WHAT IS NEEDED
Please output these rows exactly as they appear, with nothing added or changed.
GIVEN RECORDS start
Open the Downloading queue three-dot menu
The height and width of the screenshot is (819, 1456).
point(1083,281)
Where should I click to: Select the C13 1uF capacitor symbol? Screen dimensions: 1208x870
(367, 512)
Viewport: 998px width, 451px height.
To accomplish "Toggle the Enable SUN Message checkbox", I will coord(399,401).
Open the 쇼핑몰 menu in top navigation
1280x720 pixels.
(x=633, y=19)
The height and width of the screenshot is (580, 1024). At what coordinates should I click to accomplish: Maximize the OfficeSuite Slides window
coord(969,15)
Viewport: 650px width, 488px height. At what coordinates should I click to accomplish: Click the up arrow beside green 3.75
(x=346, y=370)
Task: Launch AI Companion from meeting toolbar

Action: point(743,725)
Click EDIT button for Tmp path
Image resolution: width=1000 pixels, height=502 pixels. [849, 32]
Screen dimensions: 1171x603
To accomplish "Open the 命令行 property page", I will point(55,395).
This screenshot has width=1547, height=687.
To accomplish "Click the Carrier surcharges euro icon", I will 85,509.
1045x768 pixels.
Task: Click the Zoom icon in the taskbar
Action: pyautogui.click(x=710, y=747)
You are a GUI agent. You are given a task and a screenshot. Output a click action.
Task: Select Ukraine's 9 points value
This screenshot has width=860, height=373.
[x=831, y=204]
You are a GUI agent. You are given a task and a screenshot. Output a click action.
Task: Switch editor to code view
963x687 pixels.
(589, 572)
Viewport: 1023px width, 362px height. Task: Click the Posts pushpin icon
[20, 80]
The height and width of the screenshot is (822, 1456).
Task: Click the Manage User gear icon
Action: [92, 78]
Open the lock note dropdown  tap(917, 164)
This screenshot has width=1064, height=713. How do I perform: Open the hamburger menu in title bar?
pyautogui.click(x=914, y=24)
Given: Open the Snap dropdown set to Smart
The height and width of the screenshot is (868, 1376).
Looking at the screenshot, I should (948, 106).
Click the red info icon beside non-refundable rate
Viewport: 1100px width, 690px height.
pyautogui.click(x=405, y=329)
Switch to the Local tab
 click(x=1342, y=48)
GIVEN RECORDS end
EXERCISE OUTPUT
Open the Downloading queue three-dot menu
The height and width of the screenshot is (819, 1456).
point(1083,281)
Where should I click to: Select the C13 1uF capacitor symbol? Screen dimensions: 1208x870
(367, 512)
Viewport: 998px width, 451px height.
To accomplish "Toggle the Enable SUN Message checkbox", I will coord(399,401).
Open the 쇼핑몰 menu in top navigation
1280x720 pixels.
(x=633, y=19)
The height and width of the screenshot is (580, 1024). At what coordinates should I click to accomplish: Maximize the OfficeSuite Slides window
coord(969,15)
Viewport: 650px width, 488px height. At what coordinates should I click to accomplish: Click the up arrow beside green 3.75
(x=346, y=370)
Task: Launch AI Companion from meeting toolbar

Action: point(743,725)
Click EDIT button for Tmp path
Image resolution: width=1000 pixels, height=502 pixels. [849, 32]
Screen dimensions: 1171x603
To accomplish "Open the 命令行 property page", I will point(55,395).
This screenshot has width=1547, height=687.
To accomplish "Click the Carrier surcharges euro icon", I will 85,509.
1045x768 pixels.
Task: Click the Zoom icon in the taskbar
Action: pyautogui.click(x=710, y=747)
You are a GUI agent. You are given a task and a screenshot. Output a click action.
Task: Select Ukraine's 9 points value
This screenshot has width=860, height=373.
[x=831, y=204]
You are a GUI agent. You are given a task and a screenshot. Output a click action.
Task: Switch editor to code view
963x687 pixels.
(589, 572)
Viewport: 1023px width, 362px height. Task: Click the Posts pushpin icon
[20, 80]
The height and width of the screenshot is (822, 1456).
Task: Click the Manage User gear icon
Action: [92, 78]
Open the lock note dropdown  tap(917, 164)
This screenshot has width=1064, height=713. How do I perform: Open the hamburger menu in title bar?
pyautogui.click(x=914, y=24)
Given: Open the Snap dropdown set to Smart
The height and width of the screenshot is (868, 1376).
Looking at the screenshot, I should (948, 106).
Click the red info icon beside non-refundable rate
Viewport: 1100px width, 690px height.
pyautogui.click(x=405, y=329)
Switch to the Local tab
 click(x=1342, y=48)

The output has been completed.